Dataset entries:
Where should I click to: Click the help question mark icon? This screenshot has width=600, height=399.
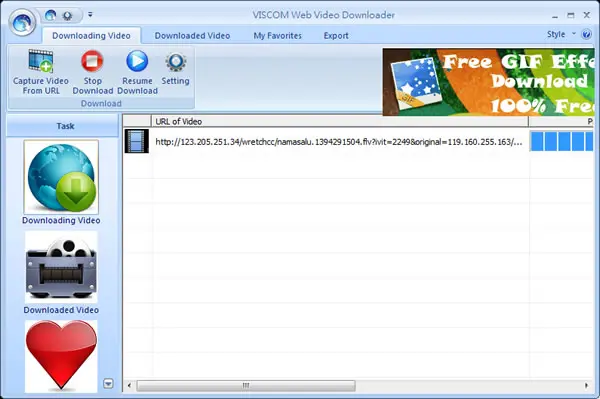pos(586,34)
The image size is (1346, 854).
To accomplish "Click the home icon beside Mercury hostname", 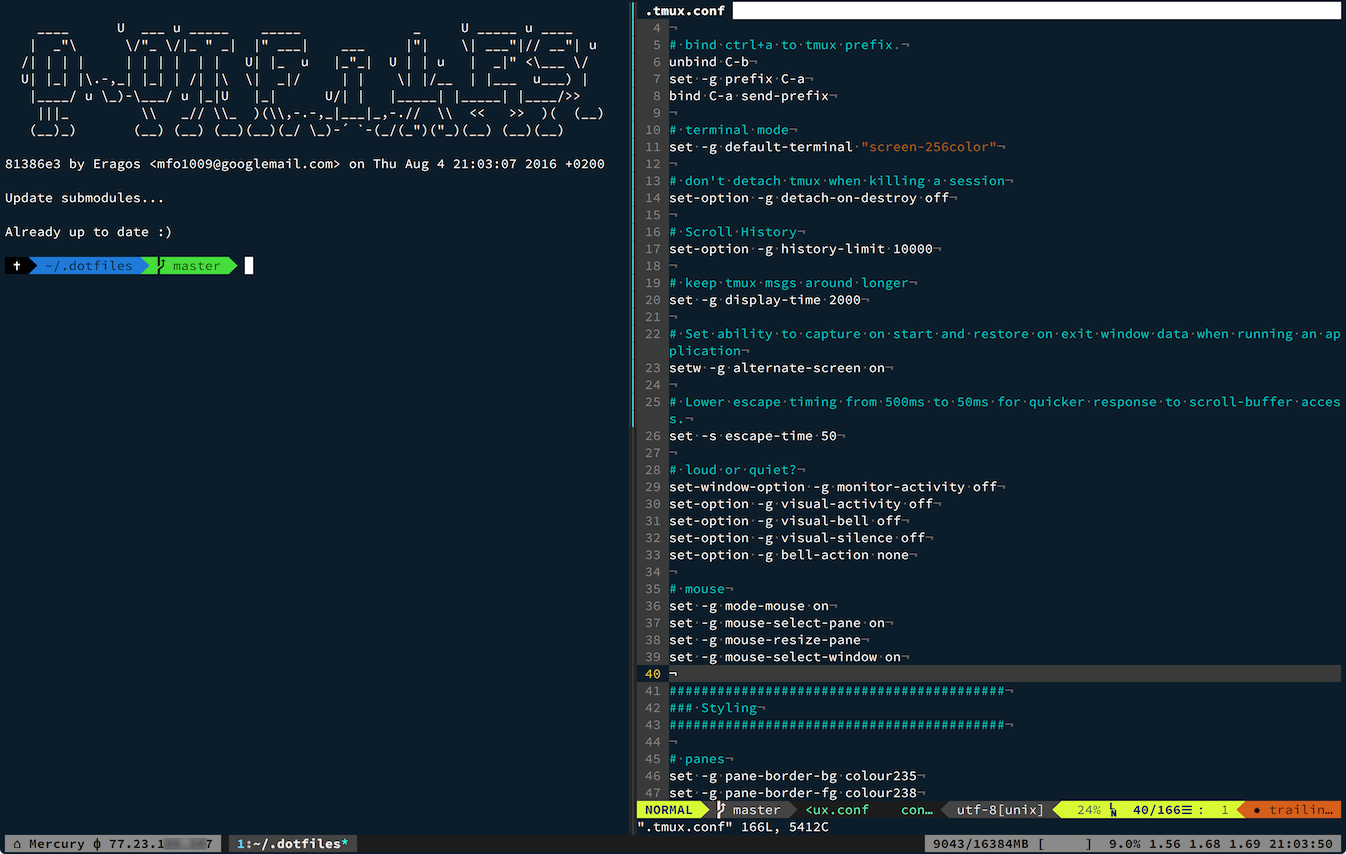I will [x=16, y=844].
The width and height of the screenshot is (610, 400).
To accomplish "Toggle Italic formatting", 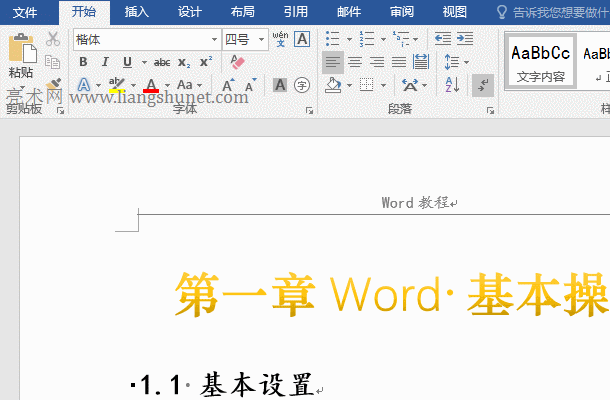I will [105, 62].
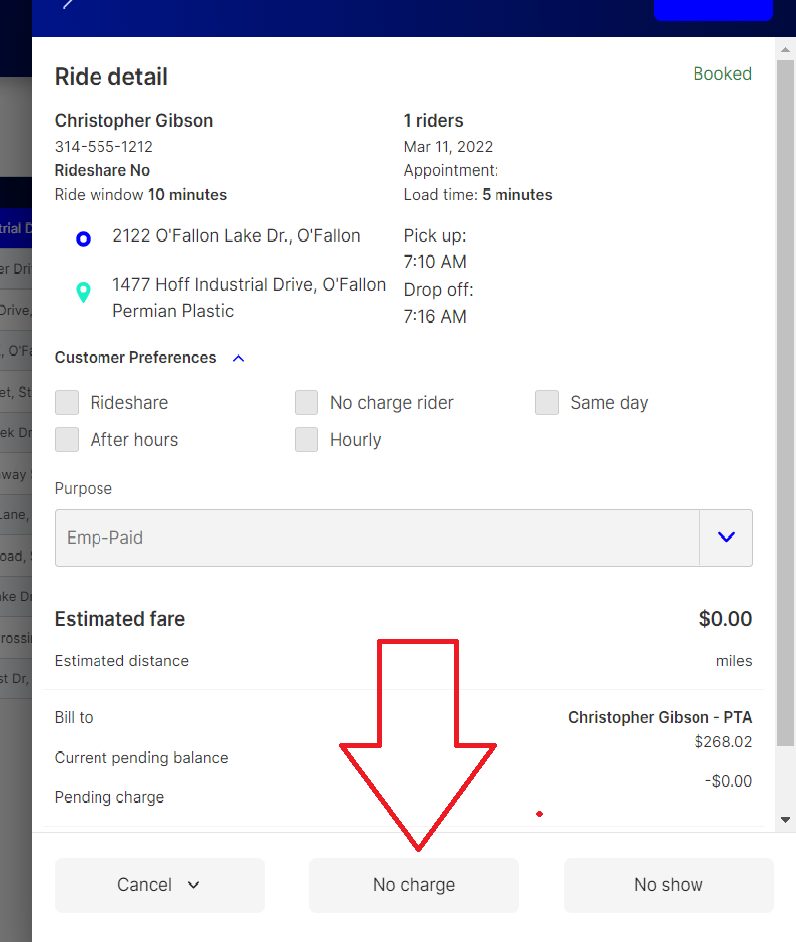The image size is (796, 942).
Task: Toggle the Same day checkbox
Action: coord(547,403)
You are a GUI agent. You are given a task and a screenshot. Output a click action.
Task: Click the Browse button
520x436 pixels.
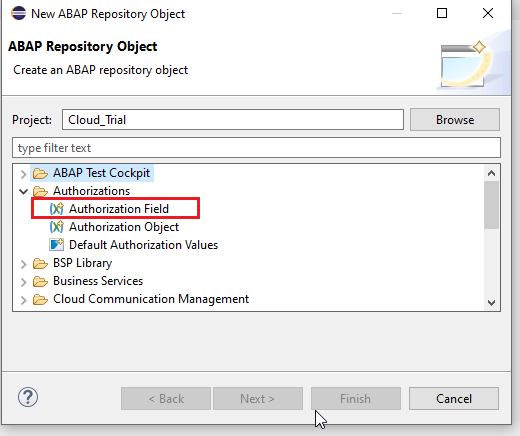(x=455, y=120)
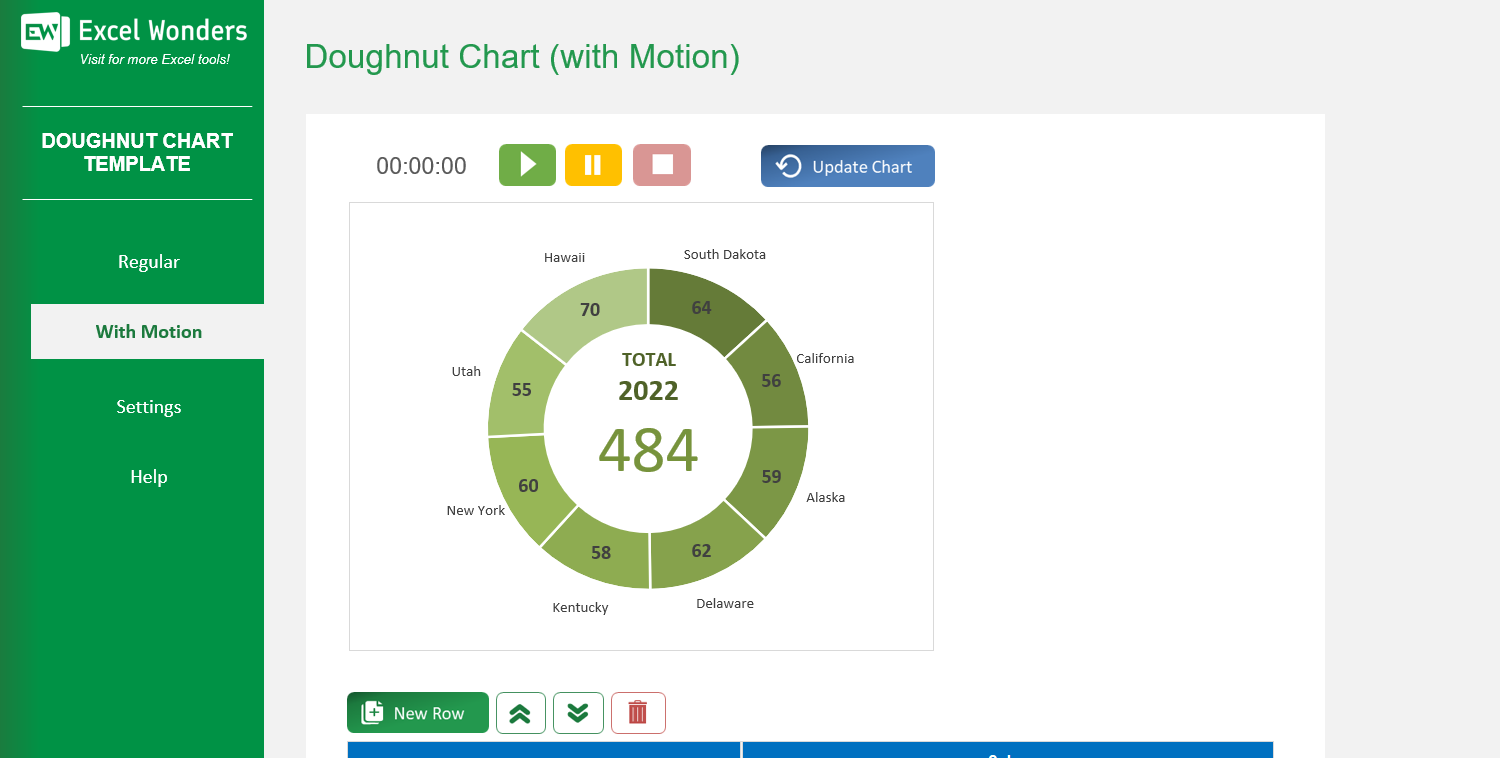Click the 00:00:00 timer display
This screenshot has height=758, width=1500.
(421, 165)
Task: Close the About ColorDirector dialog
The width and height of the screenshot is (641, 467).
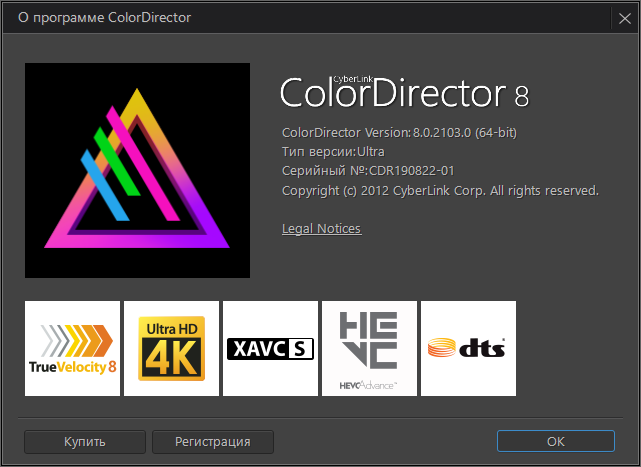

**Required work:**
Leave the pictures aside and print exactly, and only, the lines from the one with "520x436 pixels." through the end of the data, both included.

**Answer to this task:**
520x436 pixels.
(x=455, y=120)
Click the 00:00:00 timer display
This screenshot has height=758, width=1500.
(421, 165)
Task: Close the About ColorDirector dialog
The width and height of the screenshot is (641, 467).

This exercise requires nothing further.